- **What to work on**: Copy the listing lines between the line holding "This screenshot has" and the line holding "pyautogui.click(x=47, y=133)", inclusive, swapping "snap" for "grid" and changing nothing else. Leave the pictures out.

- **Material for this exercise**:

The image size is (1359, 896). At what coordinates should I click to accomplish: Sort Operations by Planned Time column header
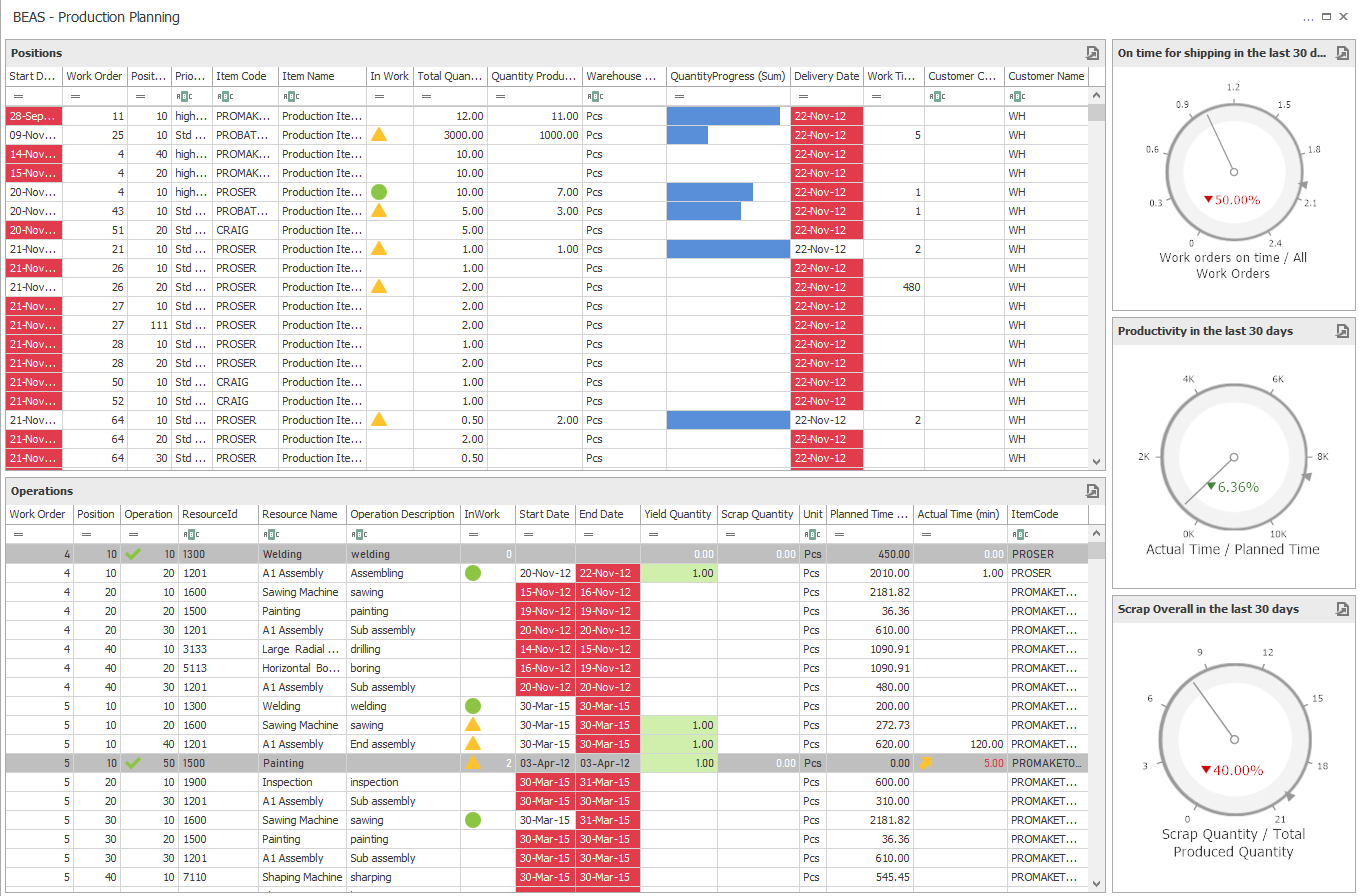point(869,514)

--

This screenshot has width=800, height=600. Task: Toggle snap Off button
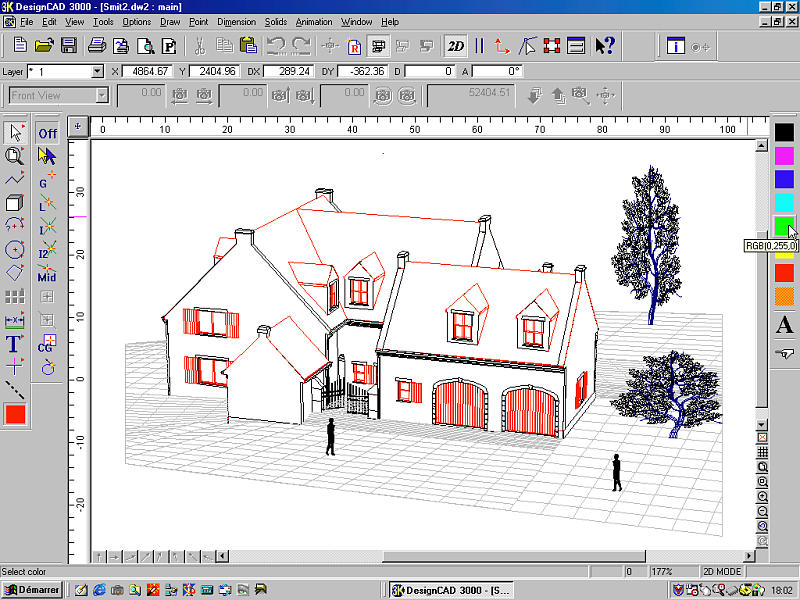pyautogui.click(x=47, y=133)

...

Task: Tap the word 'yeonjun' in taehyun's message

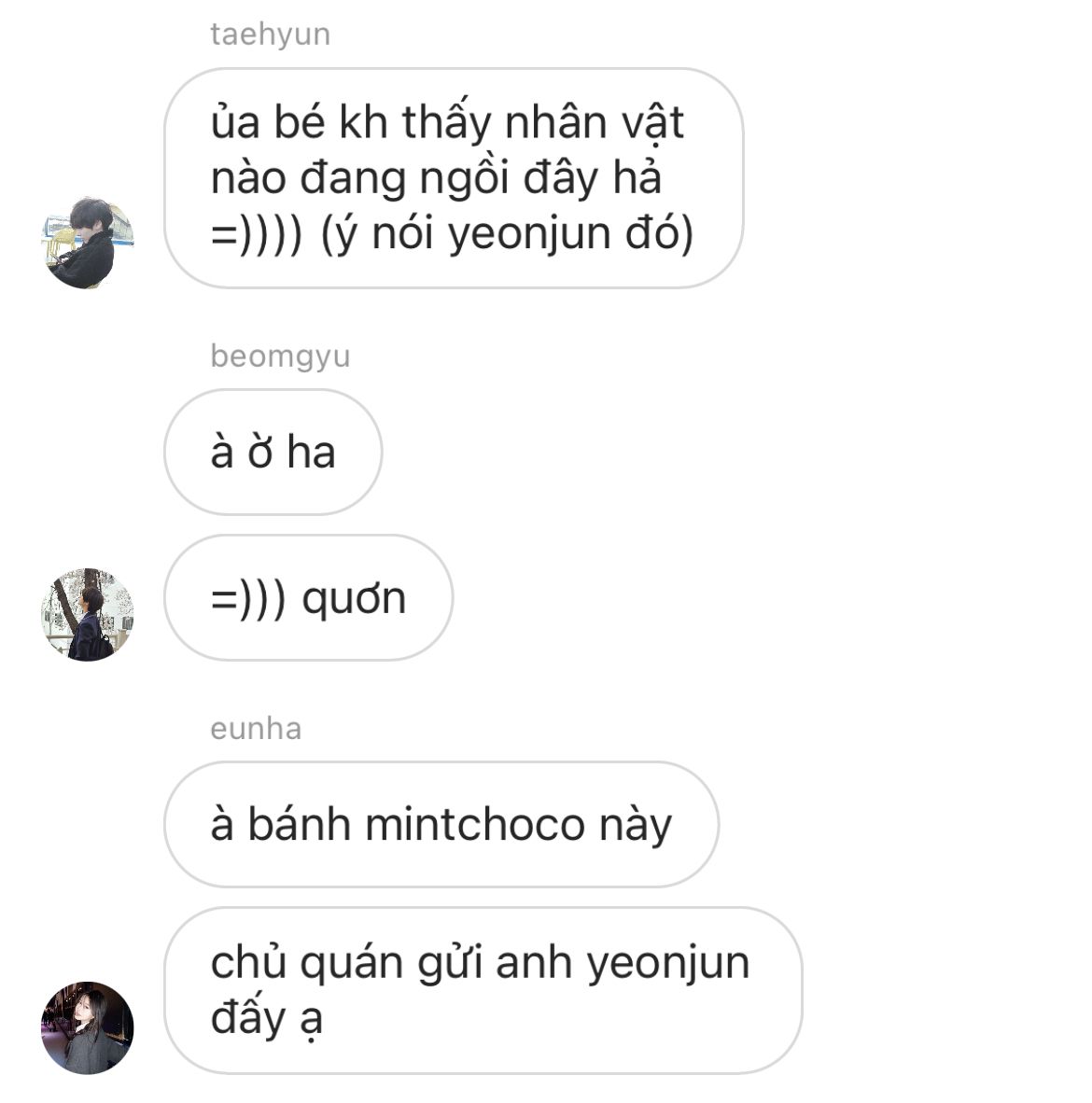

- **Full response**:
This screenshot has width=800, height=600. Task: Toggle grid Off button
pyautogui.click(x=47, y=133)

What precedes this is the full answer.